(Supplied data Opens)

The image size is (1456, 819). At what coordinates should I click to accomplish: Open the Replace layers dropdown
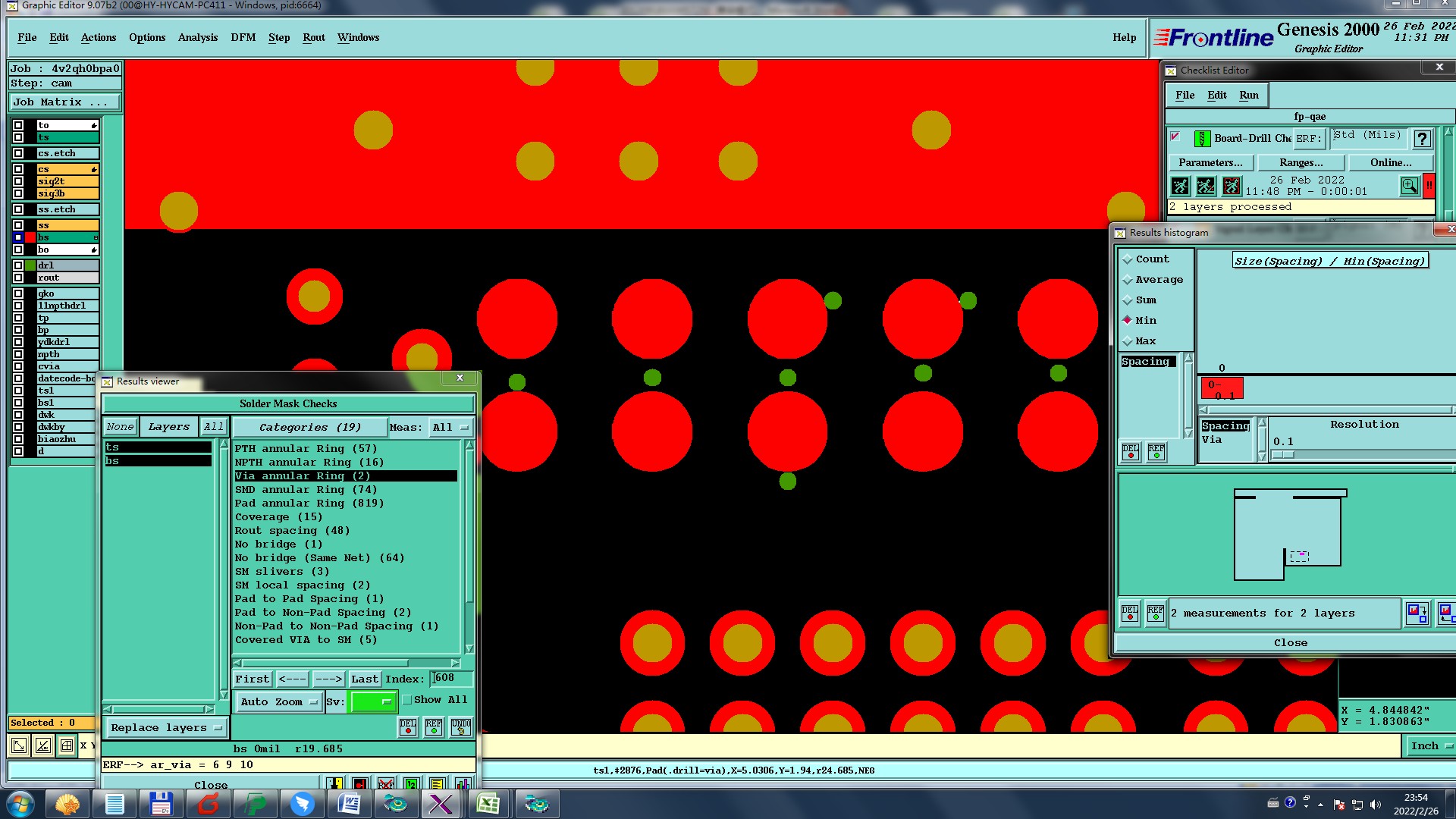tap(165, 728)
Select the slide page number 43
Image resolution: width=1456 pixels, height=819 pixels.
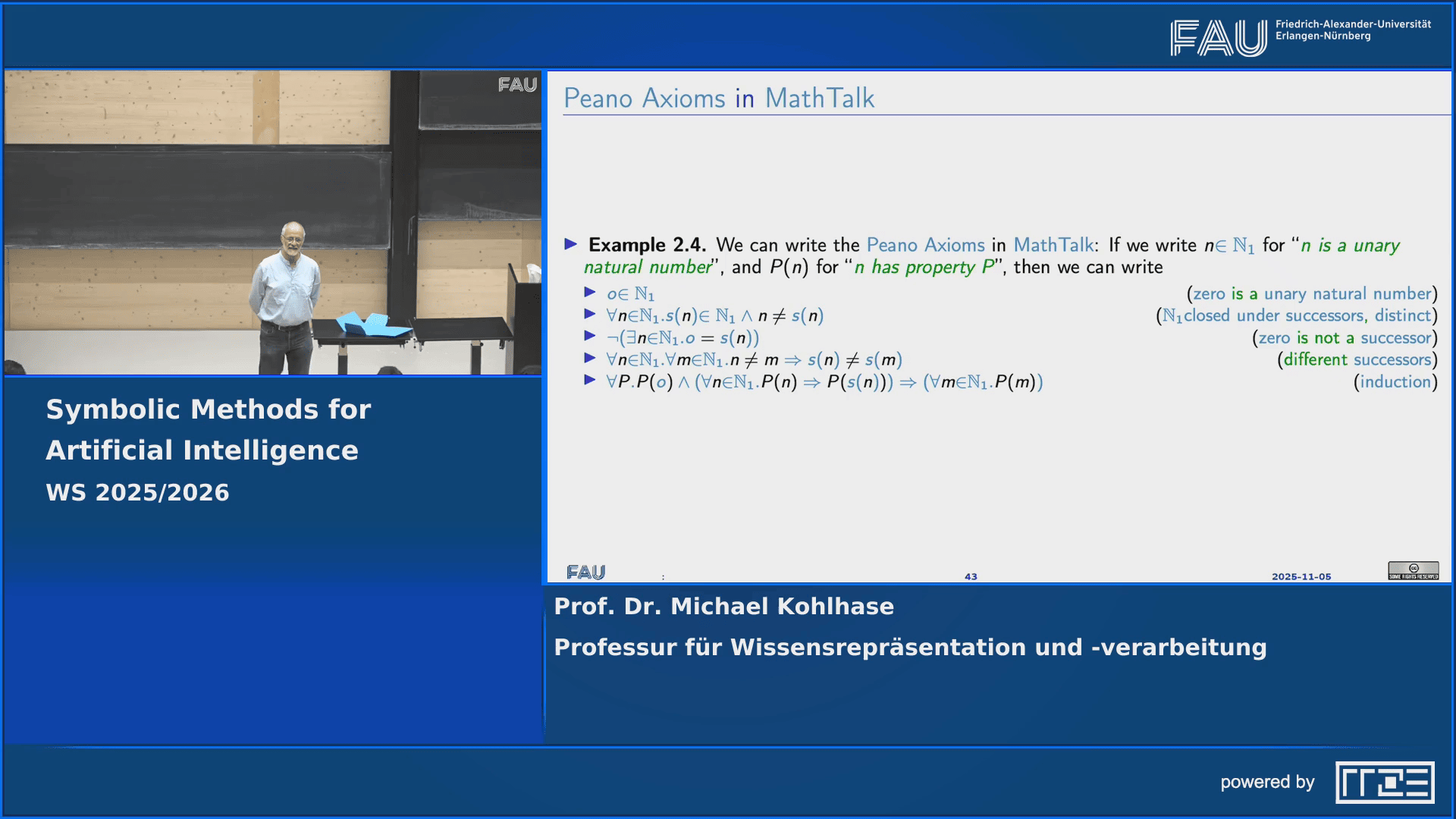970,576
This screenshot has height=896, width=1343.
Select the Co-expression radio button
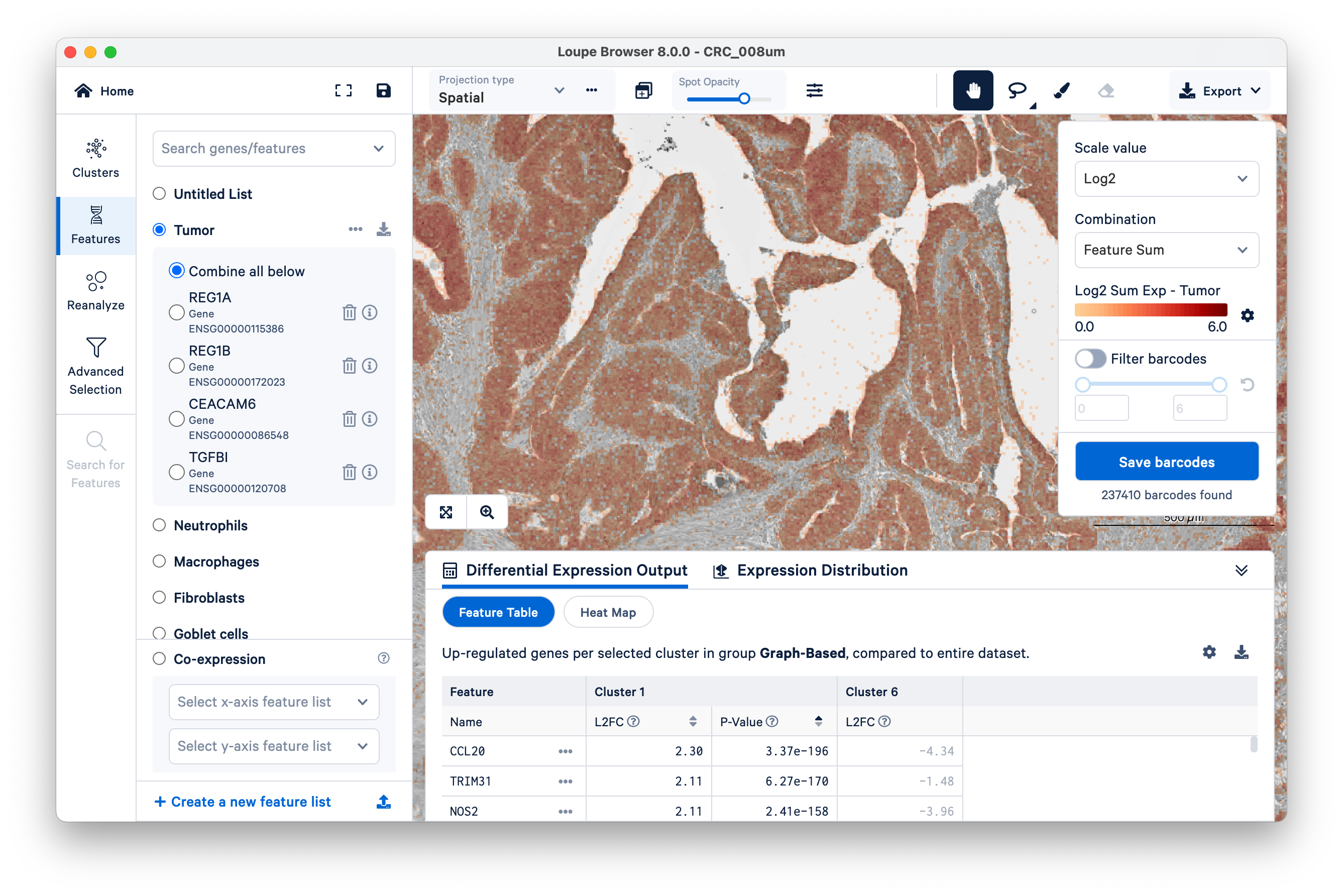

(Supplied data Closes)

Copy every entry exactly; drop the pictures.

Completed task -
The image size is (1456, 819). At what coordinates should I click to accomplish: Open the Replace layers dropdown
tap(165, 728)
Select the slide page number 43
Image resolution: width=1456 pixels, height=819 pixels.
970,576
This screenshot has height=896, width=1343.
Select the Co-expression radio button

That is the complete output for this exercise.